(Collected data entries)
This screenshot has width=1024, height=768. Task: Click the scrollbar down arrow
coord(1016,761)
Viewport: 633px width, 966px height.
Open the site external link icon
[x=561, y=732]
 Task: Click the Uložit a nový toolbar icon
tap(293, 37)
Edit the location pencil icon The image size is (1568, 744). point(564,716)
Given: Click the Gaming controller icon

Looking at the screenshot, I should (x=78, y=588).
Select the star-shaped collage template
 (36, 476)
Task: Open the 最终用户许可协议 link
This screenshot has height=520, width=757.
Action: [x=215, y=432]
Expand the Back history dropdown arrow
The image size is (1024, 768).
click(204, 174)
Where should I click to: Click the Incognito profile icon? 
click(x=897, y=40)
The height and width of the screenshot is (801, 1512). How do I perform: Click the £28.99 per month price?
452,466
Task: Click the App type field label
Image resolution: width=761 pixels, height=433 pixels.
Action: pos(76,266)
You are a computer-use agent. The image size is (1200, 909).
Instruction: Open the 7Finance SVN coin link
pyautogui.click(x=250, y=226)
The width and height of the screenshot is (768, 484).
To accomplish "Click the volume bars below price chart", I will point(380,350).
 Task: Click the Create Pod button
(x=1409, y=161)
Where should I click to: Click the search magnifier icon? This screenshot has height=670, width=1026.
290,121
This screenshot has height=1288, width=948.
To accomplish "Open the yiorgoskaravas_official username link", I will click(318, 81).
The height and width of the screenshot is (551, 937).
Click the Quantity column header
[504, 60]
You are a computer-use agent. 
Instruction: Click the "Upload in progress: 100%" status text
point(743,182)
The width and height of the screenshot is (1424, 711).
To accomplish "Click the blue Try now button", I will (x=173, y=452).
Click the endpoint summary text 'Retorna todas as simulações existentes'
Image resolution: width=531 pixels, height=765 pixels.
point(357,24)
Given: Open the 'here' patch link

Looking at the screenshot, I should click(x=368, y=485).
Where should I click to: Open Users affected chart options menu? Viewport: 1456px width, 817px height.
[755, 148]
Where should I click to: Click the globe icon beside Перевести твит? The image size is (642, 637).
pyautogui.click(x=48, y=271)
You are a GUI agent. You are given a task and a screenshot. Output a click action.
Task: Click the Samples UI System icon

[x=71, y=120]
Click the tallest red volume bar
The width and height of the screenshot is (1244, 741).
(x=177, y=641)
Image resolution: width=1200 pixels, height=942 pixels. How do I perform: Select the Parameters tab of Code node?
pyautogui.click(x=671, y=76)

→ Instructions for the task:
In the records above, how many lines include "volume"? Reply only with the number.

→ Output:
2